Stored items
::::

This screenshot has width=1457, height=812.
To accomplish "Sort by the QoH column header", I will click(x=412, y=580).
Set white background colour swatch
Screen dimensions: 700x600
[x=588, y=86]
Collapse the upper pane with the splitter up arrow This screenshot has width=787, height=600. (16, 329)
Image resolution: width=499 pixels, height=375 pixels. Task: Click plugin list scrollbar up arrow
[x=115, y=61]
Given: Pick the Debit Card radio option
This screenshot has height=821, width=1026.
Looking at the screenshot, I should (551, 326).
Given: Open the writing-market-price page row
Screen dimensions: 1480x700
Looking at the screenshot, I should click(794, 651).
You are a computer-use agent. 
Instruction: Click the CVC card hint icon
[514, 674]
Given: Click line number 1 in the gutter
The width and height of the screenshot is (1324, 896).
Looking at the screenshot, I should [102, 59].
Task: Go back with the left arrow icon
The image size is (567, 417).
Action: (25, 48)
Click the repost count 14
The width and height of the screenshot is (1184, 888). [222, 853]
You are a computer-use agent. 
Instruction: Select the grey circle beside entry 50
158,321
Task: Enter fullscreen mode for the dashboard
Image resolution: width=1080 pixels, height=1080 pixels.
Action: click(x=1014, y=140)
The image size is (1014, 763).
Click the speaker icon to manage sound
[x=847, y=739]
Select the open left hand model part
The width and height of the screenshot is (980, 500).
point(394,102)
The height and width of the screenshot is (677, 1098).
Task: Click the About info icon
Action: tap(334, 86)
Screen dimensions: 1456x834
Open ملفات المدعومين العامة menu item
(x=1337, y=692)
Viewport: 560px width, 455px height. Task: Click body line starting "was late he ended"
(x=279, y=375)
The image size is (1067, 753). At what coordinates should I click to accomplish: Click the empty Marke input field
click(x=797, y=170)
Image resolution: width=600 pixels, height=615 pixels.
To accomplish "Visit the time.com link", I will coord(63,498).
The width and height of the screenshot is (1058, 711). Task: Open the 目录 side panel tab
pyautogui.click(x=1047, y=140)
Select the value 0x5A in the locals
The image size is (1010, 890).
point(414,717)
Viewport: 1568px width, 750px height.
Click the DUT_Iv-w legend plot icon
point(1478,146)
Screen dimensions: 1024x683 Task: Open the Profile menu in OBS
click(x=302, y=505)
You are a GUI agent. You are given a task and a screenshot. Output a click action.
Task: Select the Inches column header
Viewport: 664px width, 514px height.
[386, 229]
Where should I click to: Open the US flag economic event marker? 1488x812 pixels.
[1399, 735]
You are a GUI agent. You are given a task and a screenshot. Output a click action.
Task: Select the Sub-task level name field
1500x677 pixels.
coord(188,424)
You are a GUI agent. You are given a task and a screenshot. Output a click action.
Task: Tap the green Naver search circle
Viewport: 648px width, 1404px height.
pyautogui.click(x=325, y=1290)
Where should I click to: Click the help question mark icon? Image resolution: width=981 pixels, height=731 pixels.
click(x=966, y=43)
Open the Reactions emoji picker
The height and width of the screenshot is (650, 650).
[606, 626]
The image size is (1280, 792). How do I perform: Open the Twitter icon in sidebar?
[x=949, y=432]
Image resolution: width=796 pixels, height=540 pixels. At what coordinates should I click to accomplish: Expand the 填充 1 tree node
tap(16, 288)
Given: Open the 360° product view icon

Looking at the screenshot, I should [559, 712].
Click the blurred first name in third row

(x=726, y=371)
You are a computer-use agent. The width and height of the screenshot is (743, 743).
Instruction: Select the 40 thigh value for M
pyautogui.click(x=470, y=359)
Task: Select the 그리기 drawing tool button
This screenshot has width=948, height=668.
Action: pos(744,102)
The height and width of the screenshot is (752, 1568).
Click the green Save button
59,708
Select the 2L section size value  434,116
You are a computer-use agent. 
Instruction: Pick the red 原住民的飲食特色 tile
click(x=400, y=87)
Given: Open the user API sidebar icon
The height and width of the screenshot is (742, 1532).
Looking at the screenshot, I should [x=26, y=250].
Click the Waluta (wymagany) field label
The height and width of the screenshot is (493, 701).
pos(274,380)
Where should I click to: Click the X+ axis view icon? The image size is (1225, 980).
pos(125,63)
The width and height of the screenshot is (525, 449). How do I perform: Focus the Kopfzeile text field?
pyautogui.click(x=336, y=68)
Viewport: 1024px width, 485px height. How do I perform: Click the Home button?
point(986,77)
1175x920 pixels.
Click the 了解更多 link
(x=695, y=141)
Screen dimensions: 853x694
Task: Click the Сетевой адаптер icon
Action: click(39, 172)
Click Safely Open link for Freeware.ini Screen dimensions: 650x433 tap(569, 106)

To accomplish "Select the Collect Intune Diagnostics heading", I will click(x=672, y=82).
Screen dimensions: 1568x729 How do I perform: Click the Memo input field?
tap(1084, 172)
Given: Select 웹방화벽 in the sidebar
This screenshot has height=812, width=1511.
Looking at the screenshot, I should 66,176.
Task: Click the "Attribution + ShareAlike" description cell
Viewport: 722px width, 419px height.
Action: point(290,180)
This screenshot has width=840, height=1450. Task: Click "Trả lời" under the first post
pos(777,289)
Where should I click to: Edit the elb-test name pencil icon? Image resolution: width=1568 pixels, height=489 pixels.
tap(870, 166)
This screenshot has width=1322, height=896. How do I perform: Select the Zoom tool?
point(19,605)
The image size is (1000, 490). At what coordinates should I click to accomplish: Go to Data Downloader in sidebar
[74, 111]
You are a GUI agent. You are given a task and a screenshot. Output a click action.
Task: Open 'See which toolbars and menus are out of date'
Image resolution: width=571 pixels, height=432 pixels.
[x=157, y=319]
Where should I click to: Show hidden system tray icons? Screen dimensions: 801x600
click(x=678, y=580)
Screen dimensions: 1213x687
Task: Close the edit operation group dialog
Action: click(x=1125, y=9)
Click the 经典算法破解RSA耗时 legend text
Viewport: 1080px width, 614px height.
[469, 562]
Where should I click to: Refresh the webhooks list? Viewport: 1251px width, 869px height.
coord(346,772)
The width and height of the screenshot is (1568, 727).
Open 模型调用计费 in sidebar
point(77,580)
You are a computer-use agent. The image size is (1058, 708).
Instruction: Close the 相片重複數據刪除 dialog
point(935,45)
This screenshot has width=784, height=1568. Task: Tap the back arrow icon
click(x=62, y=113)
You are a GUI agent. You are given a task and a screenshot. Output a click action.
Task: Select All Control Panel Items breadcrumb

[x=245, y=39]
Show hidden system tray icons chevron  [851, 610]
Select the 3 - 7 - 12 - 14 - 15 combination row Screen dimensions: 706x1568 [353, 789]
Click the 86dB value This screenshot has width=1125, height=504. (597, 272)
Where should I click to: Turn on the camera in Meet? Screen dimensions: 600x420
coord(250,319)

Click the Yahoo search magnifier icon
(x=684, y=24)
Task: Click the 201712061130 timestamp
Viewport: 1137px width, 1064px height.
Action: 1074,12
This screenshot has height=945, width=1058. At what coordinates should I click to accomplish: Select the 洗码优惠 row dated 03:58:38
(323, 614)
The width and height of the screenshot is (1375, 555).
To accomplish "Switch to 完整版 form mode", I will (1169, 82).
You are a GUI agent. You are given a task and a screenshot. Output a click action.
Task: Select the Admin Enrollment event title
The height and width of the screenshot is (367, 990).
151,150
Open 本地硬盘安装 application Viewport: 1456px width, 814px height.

::::

Output every entry exactly as it appears.

This screenshot has width=1457, height=812.
To accomplish "Sort by the QoH column header", I will click(x=412, y=580).
Set white background colour swatch
Screen dimensions: 700x600
[x=588, y=86]
Collapse the upper pane with the splitter up arrow This screenshot has width=787, height=600. (16, 329)
Image resolution: width=499 pixels, height=375 pixels. Task: Click plugin list scrollbar up arrow
[x=115, y=61]
Given: Pick the Debit Card radio option
This screenshot has height=821, width=1026.
Looking at the screenshot, I should (551, 326).
Given: Open the writing-market-price page row
Screen dimensions: 1480x700
Looking at the screenshot, I should click(794, 651).
You are a computer-use agent. 
Instruction: Click the CVC card hint icon
[514, 674]
Given: Click line number 1 in the gutter
The width and height of the screenshot is (1324, 896).
Looking at the screenshot, I should [102, 59].
Task: Go back with the left arrow icon
The image size is (567, 417).
Action: (25, 48)
Click the repost count 14
The width and height of the screenshot is (1184, 888). [222, 853]
You are a computer-use agent. 
Instruction: Select the grey circle beside entry 50
158,321
Task: Enter fullscreen mode for the dashboard
Image resolution: width=1080 pixels, height=1080 pixels.
Action: click(x=1014, y=140)
The image size is (1014, 763).
Click the speaker icon to manage sound
[x=847, y=739]
Select the open left hand model part
The width and height of the screenshot is (980, 500).
point(394,102)
The height and width of the screenshot is (677, 1098).
Task: Click the About info icon
Action: tap(334, 86)
Screen dimensions: 1456x834
Open ملفات المدعومين العامة menu item
(x=1337, y=692)
Viewport: 560px width, 455px height. Task: Click body line starting "was late he ended"
(x=279, y=375)
The image size is (1067, 753). At what coordinates should I click to accomplish: Click the empty Marke input field
click(x=797, y=170)
Image resolution: width=600 pixels, height=615 pixels.
To accomplish "Visit the time.com link", I will coord(63,498).
The width and height of the screenshot is (1058, 711). Task: Open the 目录 side panel tab
pyautogui.click(x=1047, y=140)
Select the value 0x5A in the locals
The image size is (1010, 890).
point(414,717)
Viewport: 1568px width, 750px height.
Click the DUT_Iv-w legend plot icon
point(1478,146)
Screen dimensions: 1024x683 Task: Open the Profile menu in OBS
click(x=302, y=505)
You are a GUI agent. You are given a task and a screenshot. Output a click action.
Task: Select the Inches column header
Viewport: 664px width, 514px height.
[386, 229]
Where should I click to: Open the US flag economic event marker? 1488x812 pixels.
[1399, 735]
You are a GUI agent. You are given a task and a screenshot. Output a click action.
Task: Select the Sub-task level name field
1500x677 pixels.
coord(188,424)
You are a GUI agent. You are given a task and a screenshot. Output a click action.
Task: Tap the green Naver search circle
Viewport: 648px width, 1404px height.
pyautogui.click(x=325, y=1290)
Where should I click to: Click the help question mark icon? Image resolution: width=981 pixels, height=731 pixels.
click(x=966, y=43)
Open the Reactions emoji picker
The height and width of the screenshot is (650, 650).
[606, 626]
The image size is (1280, 792). How do I perform: Open the Twitter icon in sidebar?
[x=949, y=432]
Image resolution: width=796 pixels, height=540 pixels. At what coordinates should I click to accomplish: Expand the 填充 1 tree node
tap(16, 288)
Given: Open the 360° product view icon

Looking at the screenshot, I should [559, 712].
Click the blurred first name in third row

(x=726, y=371)
You are a computer-use agent. The width and height of the screenshot is (743, 743).
Instruction: Select the 40 thigh value for M
pyautogui.click(x=470, y=359)
Task: Select the 그리기 drawing tool button
This screenshot has width=948, height=668.
Action: pos(744,102)
The height and width of the screenshot is (752, 1568).
Click the green Save button
59,708
Select the 2L section size value  434,116
You are a computer-use agent. 
Instruction: Pick the red 原住民的飲食特色 tile
click(x=400, y=87)
Given: Open the user API sidebar icon
The height and width of the screenshot is (742, 1532).
Looking at the screenshot, I should [x=26, y=250].
Click the Waluta (wymagany) field label
The height and width of the screenshot is (493, 701).
pos(274,380)
Where should I click to: Click the X+ axis view icon? The image size is (1225, 980).
pos(125,63)
The width and height of the screenshot is (525, 449). How do I perform: Focus the Kopfzeile text field?
pyautogui.click(x=336, y=68)
Viewport: 1024px width, 485px height. How do I perform: Click the Home button?
point(986,77)
1175x920 pixels.
Click the 了解更多 link
(x=695, y=141)
Screen dimensions: 853x694
Task: Click the Сетевой адаптер icon
Action: click(39, 172)
Click Safely Open link for Freeware.ini Screen dimensions: 650x433 tap(569, 106)

To accomplish "Select the Collect Intune Diagnostics heading", I will click(x=672, y=82).
Screen dimensions: 1568x729 How do I perform: Click the Memo input field?
tap(1084, 172)
Given: Select 웹방화벽 in the sidebar
This screenshot has height=812, width=1511.
Looking at the screenshot, I should 66,176.
Task: Click the "Attribution + ShareAlike" description cell
Viewport: 722px width, 419px height.
Action: point(290,180)
This screenshot has width=840, height=1450. Task: Click "Trả lời" under the first post
pos(777,289)
Where should I click to: Edit the elb-test name pencil icon? Image resolution: width=1568 pixels, height=489 pixels.
tap(870, 166)
This screenshot has width=1322, height=896. How do I perform: Select the Zoom tool?
point(19,605)
The image size is (1000, 490). At what coordinates should I click to accomplish: Go to Data Downloader in sidebar
[74, 111]
You are a GUI agent. You are given a task and a screenshot. Output a click action.
Task: Open 'See which toolbars and menus are out of date'
Image resolution: width=571 pixels, height=432 pixels.
[x=157, y=319]
Where should I click to: Show hidden system tray icons? Screen dimensions: 801x600
click(x=678, y=580)
Screen dimensions: 1213x687
Task: Close the edit operation group dialog
Action: click(x=1125, y=9)
Click the 经典算法破解RSA耗时 legend text
Viewport: 1080px width, 614px height.
[469, 562]
Where should I click to: Refresh the webhooks list? Viewport: 1251px width, 869px height.
coord(346,772)
The width and height of the screenshot is (1568, 727).
Open 模型调用计费 in sidebar
point(77,580)
You are a computer-use agent. The image size is (1058, 708).
Instruction: Close the 相片重複數據刪除 dialog
point(935,45)
This screenshot has width=784, height=1568. Task: Tap the back arrow icon
click(x=62, y=113)
You are a GUI agent. You are given a task and a screenshot. Output a click action.
Task: Select All Control Panel Items breadcrumb

[x=245, y=39]
Show hidden system tray icons chevron  [851, 610]
Select the 3 - 7 - 12 - 14 - 15 combination row Screen dimensions: 706x1568 [353, 789]
Click the 86dB value This screenshot has width=1125, height=504. (597, 272)
Where should I click to: Turn on the camera in Meet? Screen dimensions: 600x420
coord(250,319)

Click the Yahoo search magnifier icon
(x=684, y=24)
Task: Click the 201712061130 timestamp
Viewport: 1137px width, 1064px height.
Action: 1074,12
This screenshot has height=945, width=1058. At what coordinates should I click to accomplish: Select the 洗码优惠 row dated 03:58:38
(323, 614)
The width and height of the screenshot is (1375, 555).
To accomplish "Switch to 完整版 form mode", I will (1169, 82).
You are a GUI agent. You are given a task and a screenshot. Output a click action.
Task: Select the Admin Enrollment event title
The height and width of the screenshot is (367, 990).
151,150
Open 本地硬盘安装 application Viewport: 1456px width, 814px height.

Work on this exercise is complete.